##### Given records #####

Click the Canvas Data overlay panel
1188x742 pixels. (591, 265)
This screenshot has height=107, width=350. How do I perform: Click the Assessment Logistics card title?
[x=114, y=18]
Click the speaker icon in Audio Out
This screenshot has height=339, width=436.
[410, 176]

#####

_Aim_.
Can you repeat every one of these rows word for word, without changing anything?

_The reply_.
Click the Canvas Data overlay panel
1188x742 pixels. (591, 265)
This screenshot has height=107, width=350. How do I perform: Click the Assessment Logistics card title?
[x=114, y=18]
Click the speaker icon in Audio Out
This screenshot has height=339, width=436.
[410, 176]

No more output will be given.